## [Task instructions]
What you return should be the line containing "[সমুদ্রে নৌকা বিকল" and each line after it to the end of the records, copied exactly.

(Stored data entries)
=-=-=-=-=

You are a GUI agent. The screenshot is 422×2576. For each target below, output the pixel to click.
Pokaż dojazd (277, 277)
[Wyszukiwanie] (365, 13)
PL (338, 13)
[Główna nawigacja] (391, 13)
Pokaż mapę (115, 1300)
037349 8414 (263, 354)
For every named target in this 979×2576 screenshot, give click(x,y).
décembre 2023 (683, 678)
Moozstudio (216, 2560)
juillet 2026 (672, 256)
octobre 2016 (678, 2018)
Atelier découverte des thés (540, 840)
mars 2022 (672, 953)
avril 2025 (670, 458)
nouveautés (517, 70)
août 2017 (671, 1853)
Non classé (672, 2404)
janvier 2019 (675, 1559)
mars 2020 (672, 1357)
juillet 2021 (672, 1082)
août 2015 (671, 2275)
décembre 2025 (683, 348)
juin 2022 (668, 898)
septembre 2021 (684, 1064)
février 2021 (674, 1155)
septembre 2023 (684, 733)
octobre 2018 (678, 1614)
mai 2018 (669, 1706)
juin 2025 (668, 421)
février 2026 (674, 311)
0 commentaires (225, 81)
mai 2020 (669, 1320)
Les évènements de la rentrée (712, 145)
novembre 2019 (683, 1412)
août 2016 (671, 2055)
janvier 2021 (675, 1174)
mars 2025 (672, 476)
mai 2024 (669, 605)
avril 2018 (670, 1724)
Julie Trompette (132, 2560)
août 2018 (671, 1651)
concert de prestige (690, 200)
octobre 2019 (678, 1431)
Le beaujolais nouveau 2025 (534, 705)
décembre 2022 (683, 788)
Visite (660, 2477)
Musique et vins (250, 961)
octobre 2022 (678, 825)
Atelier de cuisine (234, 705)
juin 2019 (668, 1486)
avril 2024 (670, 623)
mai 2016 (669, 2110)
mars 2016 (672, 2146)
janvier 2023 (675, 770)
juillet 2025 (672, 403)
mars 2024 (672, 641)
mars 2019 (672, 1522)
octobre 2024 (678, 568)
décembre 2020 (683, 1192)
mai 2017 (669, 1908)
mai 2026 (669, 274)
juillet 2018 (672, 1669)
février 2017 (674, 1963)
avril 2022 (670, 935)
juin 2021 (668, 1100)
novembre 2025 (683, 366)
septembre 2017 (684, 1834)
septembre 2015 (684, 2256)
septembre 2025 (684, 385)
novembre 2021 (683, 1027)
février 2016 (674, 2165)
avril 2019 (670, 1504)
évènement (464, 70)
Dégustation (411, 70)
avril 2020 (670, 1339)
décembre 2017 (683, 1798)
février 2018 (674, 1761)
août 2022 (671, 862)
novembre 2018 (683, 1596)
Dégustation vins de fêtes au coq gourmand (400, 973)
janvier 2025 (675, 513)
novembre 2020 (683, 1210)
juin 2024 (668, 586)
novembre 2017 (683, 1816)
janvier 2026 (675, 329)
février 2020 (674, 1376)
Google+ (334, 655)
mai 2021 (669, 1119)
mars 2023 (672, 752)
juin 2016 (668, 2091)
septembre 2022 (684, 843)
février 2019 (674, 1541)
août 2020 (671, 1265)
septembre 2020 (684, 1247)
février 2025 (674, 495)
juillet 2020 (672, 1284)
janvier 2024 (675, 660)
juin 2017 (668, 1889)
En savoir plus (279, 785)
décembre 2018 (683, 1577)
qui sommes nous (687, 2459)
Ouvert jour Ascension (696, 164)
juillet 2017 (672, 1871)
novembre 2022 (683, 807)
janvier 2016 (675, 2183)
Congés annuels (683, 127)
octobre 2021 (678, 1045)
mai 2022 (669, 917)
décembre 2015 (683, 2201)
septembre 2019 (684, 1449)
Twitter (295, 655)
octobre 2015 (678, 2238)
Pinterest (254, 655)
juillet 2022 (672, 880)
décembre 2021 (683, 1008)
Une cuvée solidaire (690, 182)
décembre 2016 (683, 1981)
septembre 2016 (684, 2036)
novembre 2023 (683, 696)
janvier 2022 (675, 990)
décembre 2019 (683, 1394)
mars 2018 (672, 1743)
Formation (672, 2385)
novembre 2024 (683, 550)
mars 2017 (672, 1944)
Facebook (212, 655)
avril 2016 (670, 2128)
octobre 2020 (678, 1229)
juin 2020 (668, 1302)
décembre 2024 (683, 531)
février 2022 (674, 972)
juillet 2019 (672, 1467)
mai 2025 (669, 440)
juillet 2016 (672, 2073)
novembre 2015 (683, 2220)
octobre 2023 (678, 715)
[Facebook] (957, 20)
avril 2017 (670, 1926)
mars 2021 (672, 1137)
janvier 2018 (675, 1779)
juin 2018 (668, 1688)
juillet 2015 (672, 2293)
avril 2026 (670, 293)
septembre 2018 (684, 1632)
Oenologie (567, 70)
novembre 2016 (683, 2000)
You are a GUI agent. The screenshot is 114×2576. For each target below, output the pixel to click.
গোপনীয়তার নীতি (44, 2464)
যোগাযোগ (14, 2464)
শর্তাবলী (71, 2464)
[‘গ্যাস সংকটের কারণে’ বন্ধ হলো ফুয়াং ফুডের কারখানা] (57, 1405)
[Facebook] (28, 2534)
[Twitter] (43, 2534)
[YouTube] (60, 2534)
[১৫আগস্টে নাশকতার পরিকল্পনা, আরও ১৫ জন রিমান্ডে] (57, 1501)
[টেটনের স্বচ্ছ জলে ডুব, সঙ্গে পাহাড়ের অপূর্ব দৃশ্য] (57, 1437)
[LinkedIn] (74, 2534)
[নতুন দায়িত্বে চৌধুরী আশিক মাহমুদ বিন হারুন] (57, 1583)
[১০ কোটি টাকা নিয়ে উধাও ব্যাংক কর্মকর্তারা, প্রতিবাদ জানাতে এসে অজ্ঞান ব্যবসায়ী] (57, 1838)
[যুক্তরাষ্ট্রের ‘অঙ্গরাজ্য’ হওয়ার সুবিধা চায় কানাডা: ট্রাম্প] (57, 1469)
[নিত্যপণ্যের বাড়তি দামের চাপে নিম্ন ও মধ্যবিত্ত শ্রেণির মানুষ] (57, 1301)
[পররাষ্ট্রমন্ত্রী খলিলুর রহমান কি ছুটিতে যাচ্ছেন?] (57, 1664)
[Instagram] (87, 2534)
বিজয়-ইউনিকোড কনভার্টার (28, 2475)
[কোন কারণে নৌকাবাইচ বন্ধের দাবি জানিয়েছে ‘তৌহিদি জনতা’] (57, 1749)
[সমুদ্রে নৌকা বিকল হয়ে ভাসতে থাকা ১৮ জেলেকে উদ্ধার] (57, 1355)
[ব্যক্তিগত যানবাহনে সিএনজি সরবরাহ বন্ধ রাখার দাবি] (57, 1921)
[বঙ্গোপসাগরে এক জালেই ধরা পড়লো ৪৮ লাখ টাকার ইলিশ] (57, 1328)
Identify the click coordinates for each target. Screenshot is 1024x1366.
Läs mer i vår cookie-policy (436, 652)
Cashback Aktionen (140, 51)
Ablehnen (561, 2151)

=-=-=-=-=

## [Response]
[সমুদ্রে নৌকা বিকল হয়ে ভাসতে থাকা ১৮ জেলেকে উদ্ধার] (57, 1355)
[ব্যক্তিগত যানবাহনে সিএনজি সরবরাহ বন্ধ রাখার দাবি] (57, 1921)
[বঙ্গোপসাগরে এক জালেই ধরা পড়লো ৪৮ লাখ টাকার ইলিশ] (57, 1328)
Identify the click coordinates for each target. Screenshot is 1024x1366.
Läs mer i vår cookie-policy (436, 652)
Cashback Aktionen (140, 51)
Ablehnen (561, 2151)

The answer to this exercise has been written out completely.